DOCUMENT EXTRACT

#####

- Kafka allows us to decouple data-streams and applications
-
Created by Linkedln, now Open Source project and maintainted by Confluent
- Horizontal scalability:
- Can scale to 100s of brokers
- Can scale to millions of messages per second
- High performance (latency of less than 10ms) - real time
- Used by the 2000+ firms
Apache Kafka: Use cases
- Messaging System
- Activity Tracking
- Gather metrics from many different locations
- Application Logs gathering
- Stream processing (with the Kafka Streams API or Spark for example)
- De-coupling of system dependencies
- Integration with Spark, Flink, Storm, Hadoop and many other Big Data technologies
How the Kafka used in Companies:
- Netflix uses Kafka to apply recommendations in real-time while user watches TV shows
- Uber uses Kafka to gather user, taxi and trip data in a real-time to compute and forecast demand, and compute surge pricing in real-time
- Linkedln uses Kafka to prevent spam, collect user interactions to make better connection recommendations in real time
Topics, partitions and offsets
- Topics: a particular stream of data
- Similar to a table in a database (without all the constraints)
- You can have as many topics as you want
- Topic is identified by its name
- Topics are split in partitions
- Each partition is ordered
- Order is guaranteed only within a partition(not across partitions)
- Each message within a partition gets an incremental offset
- When topic is created the number partitions must be defined
- When topic is created a replication factor should be choosen (usually bigger than 1)
- Data within partition kept only for a limited time (default is one week)
- Data inside partition is immutable, means once data is written to a partition, it can’t be changed
- Data is assigned randomly to a partition unless a key is provided
Brokers
Brokers hold the topics (distributed among multiple brokers), and Kafka cluster is a composed of multiple brokers (servers)
- Each broker is identified with its ID (integer <- must be a number)
- Connection to any broker (called a bootstrap broker) means you are connected to the entire cluster
- A good number to get started is 3 brokers, but some big clusters have over 100 brokers
Concept of Leader for a Partition
- At any time only ONE broker can be a leader for a given partition
- Only that leader can receive and serve data for a partition
- The other brokers will syncrhonize the data
- Each partition has one leader and multiple ISR (in-sync replica)

#####

EXERCISE REQUIREMENTS
a. From the Kafka notes, list every Big Data technology that Kafka is said to integrate with.
b. Reproduce word for word the passage of the Kafka notes starting with "- Data within" and going on through "ISR (in-sync replica)".

DATA SHOWN
#####

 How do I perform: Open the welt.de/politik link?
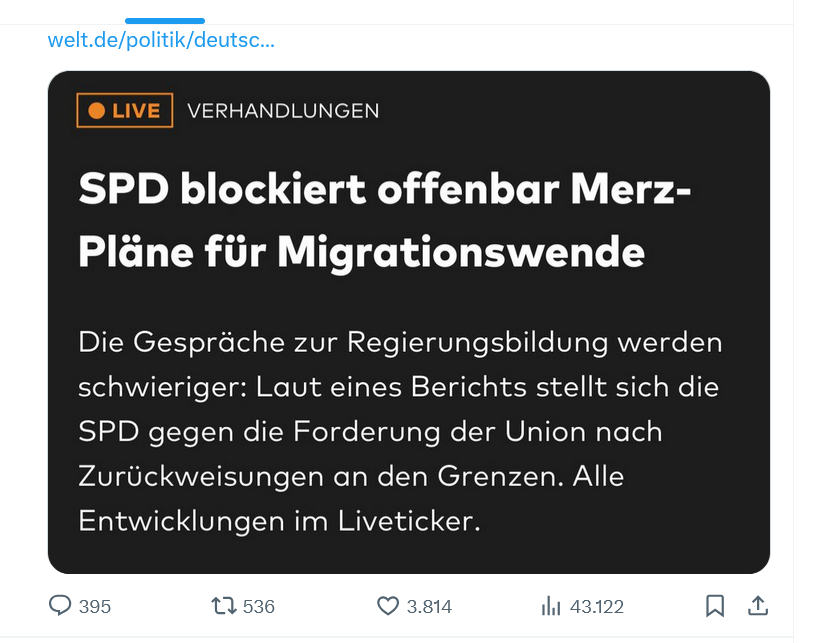pos(161,41)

#####

FINAL ANSWERS
a. Spark, Flink, Storm, Hadoop

b.
- Data within partition kept only for a limited time (default is one week)
- Data inside partition is immutable, means once data is written to a partition, it can’t be changed
- Data is assigned randomly to a partition unless a key is provided
Brokers
Brokers hold the topics (distributed among multiple brokers), and Kafka cluster is a composed of multiple brokers (servers)
- Each broker is identified with its ID (integer <- must be a number)
- Connection to any broker (called a bootstrap broker) means you are connected to the entire cluster
- A good number to get started is 3 brokers, but some big clusters have over 100 brokers
Concept of Leader for a Partition
- At any time only ONE broker can be a leader for a given partition
- Only that leader can receive and serve data for a partition
- The other brokers will syncrhonize the data
- Each partition has one leader and multiple ISR (in-sync replica)